Lay out the part of the data that opens with the line containing "Click the 'not the best' tier label" and closes with the line containing "coord(311,116)" as a JSON list of strings, one string per line with blank lines omitted, and include nothing outside that part.

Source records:
====================

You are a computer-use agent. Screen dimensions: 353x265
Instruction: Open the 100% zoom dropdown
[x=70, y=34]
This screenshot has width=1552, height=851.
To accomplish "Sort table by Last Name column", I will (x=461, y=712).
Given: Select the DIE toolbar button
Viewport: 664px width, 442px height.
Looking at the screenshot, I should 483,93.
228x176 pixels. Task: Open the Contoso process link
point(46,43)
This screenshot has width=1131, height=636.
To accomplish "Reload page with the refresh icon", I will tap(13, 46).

====================

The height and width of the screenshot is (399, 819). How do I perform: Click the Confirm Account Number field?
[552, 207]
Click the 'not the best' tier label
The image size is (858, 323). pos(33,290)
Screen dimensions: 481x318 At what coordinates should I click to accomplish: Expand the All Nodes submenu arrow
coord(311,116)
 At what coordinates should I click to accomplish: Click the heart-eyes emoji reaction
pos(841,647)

====================

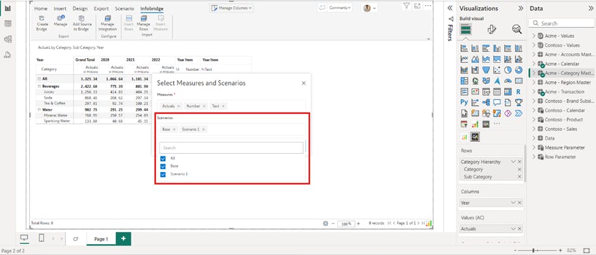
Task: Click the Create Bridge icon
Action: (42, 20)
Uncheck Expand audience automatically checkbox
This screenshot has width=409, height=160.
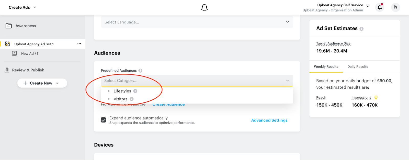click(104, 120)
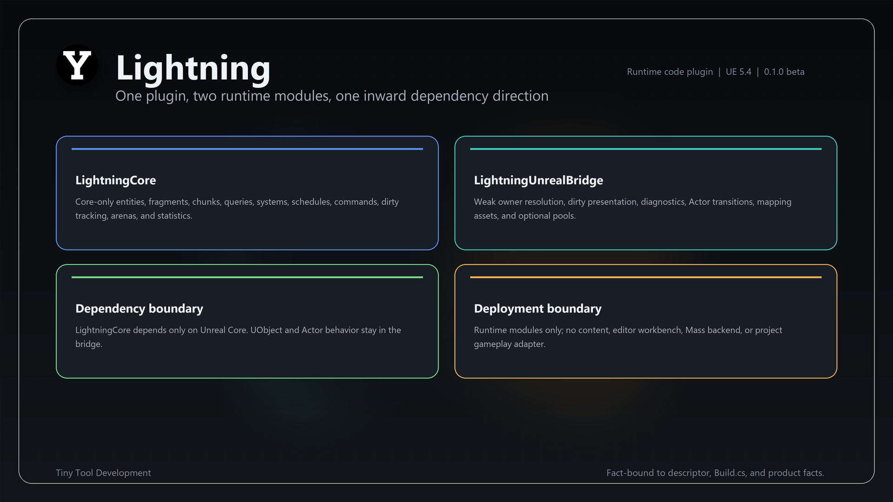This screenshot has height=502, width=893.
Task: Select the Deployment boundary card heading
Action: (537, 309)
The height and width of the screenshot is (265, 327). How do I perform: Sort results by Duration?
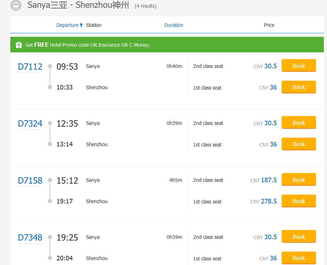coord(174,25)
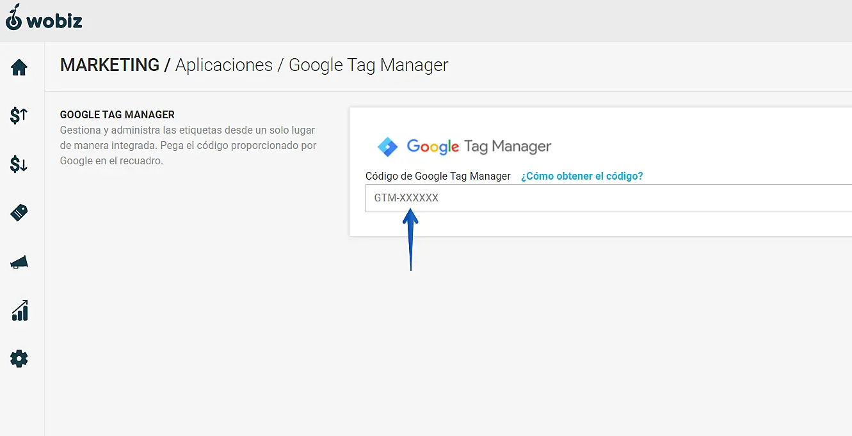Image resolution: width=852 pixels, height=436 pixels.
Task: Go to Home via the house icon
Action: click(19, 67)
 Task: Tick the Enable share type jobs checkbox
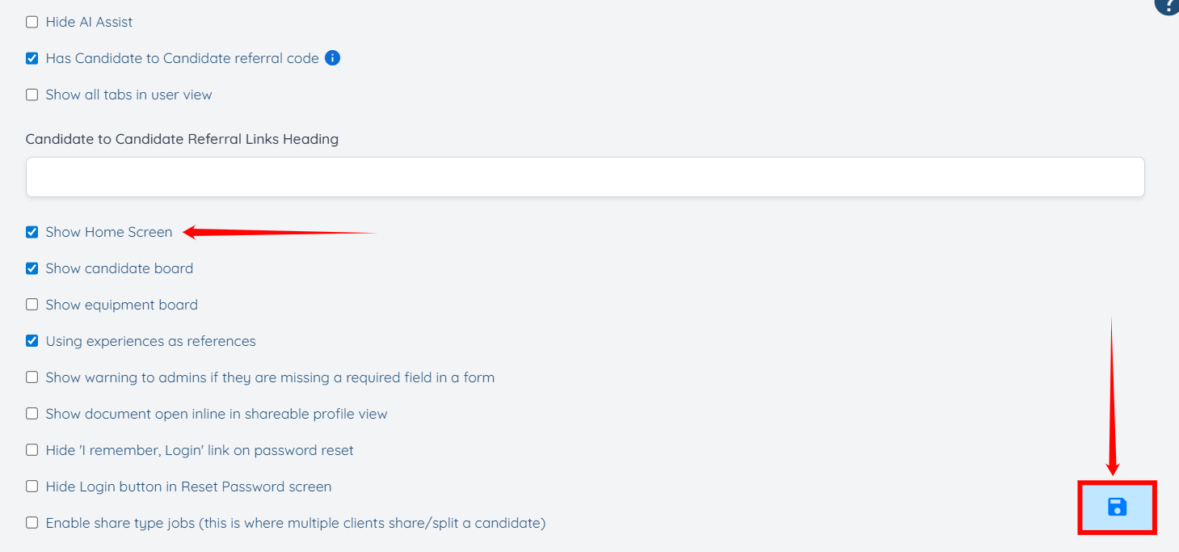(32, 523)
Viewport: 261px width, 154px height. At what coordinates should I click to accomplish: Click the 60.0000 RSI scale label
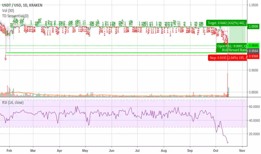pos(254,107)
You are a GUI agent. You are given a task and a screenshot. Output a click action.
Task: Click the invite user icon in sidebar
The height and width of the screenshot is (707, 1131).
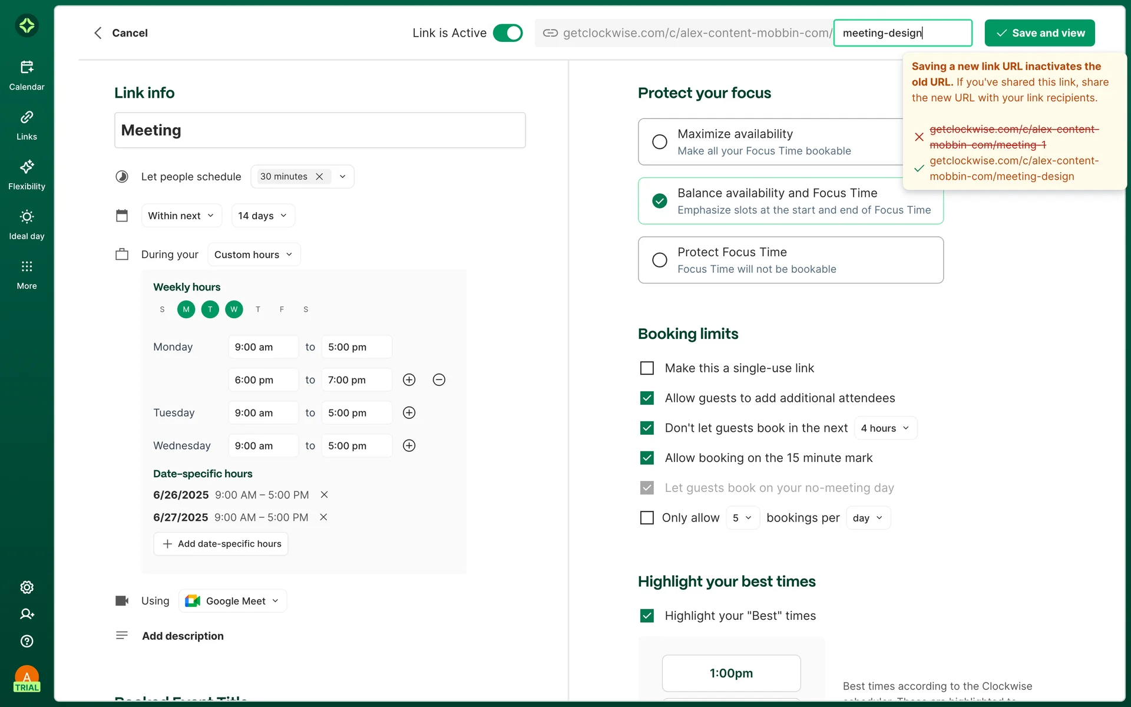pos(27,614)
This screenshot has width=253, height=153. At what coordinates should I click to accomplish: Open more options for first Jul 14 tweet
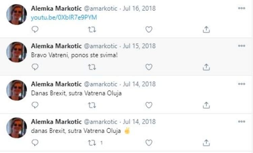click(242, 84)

====================

- Complete answer
[
  "Click the 'not the best' tier label",
  "The image size is (858, 323). pos(33,290)",
  "Screen dimensions: 481x318 At what coordinates should I click to accomplish: Expand the All Nodes submenu arrow",
  "coord(311,116)"
]